» **Task to carry out**: Retype the entries word for word, from the line containing "Given: Click the scrollbar down arrow" through the end of the entries, with both the first and last lines included. Leave the pictures out.

» **Records to use**:

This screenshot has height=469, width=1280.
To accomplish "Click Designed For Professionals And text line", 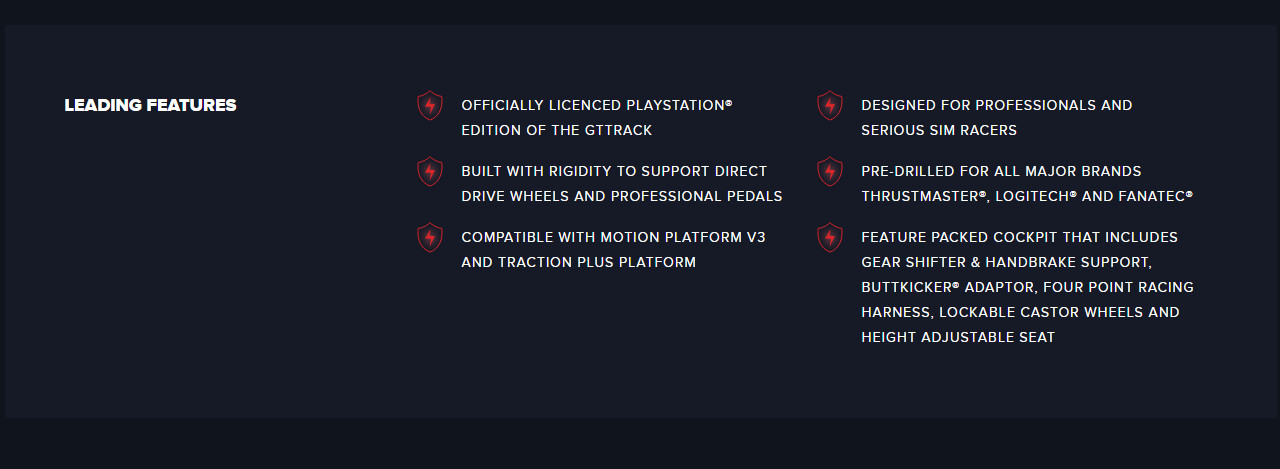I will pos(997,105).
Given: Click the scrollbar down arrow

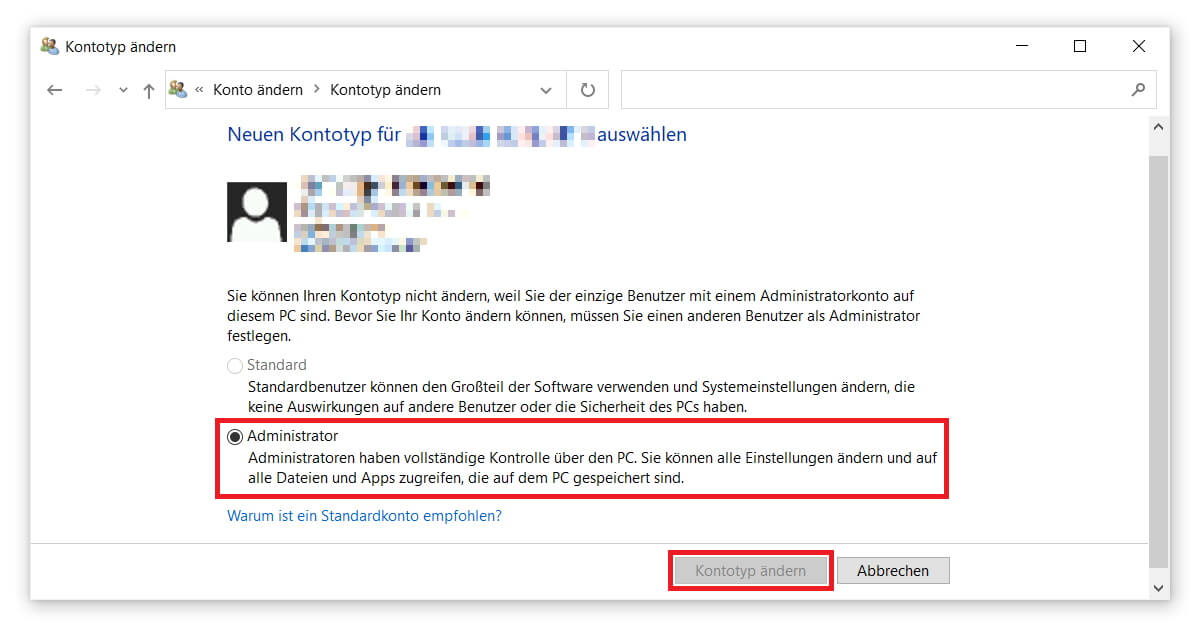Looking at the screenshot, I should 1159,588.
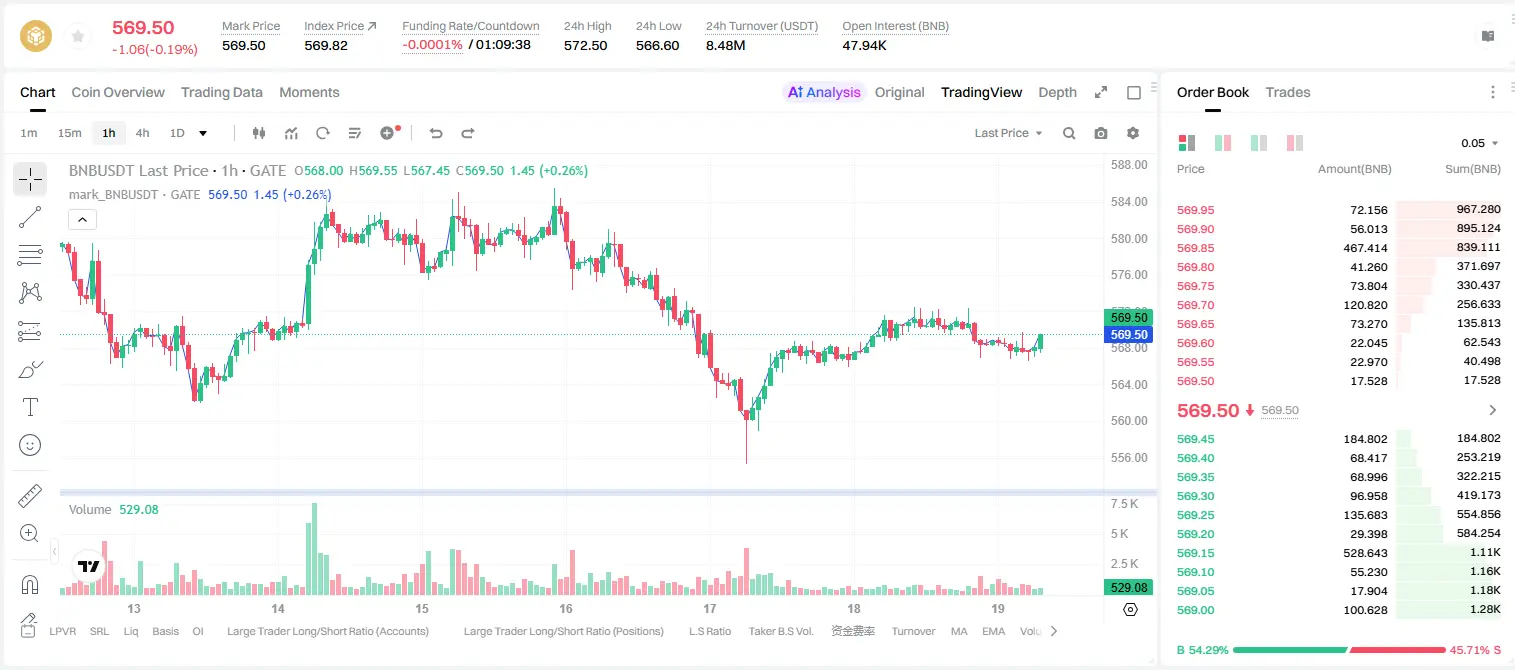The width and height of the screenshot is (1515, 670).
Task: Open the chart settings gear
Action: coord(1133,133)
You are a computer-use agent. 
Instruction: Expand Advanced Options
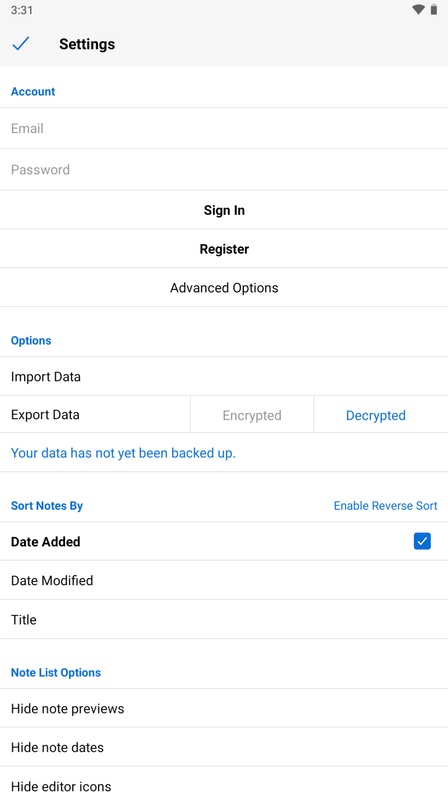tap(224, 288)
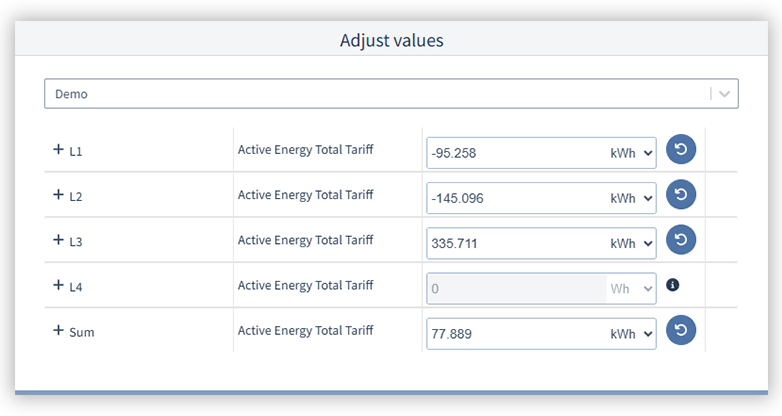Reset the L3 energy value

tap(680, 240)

» **Answer in full**:
Given: Click the scrollbar down arrow

Looking at the screenshot, I should 1159,588.
The width and height of the screenshot is (1515, 670).
Task: Open the chart settings gear
Action: coord(1133,133)
You are a computer-use agent. 
Instruction: Expand Advanced Options
tap(224, 288)
Reset the L3 energy value

tap(680, 240)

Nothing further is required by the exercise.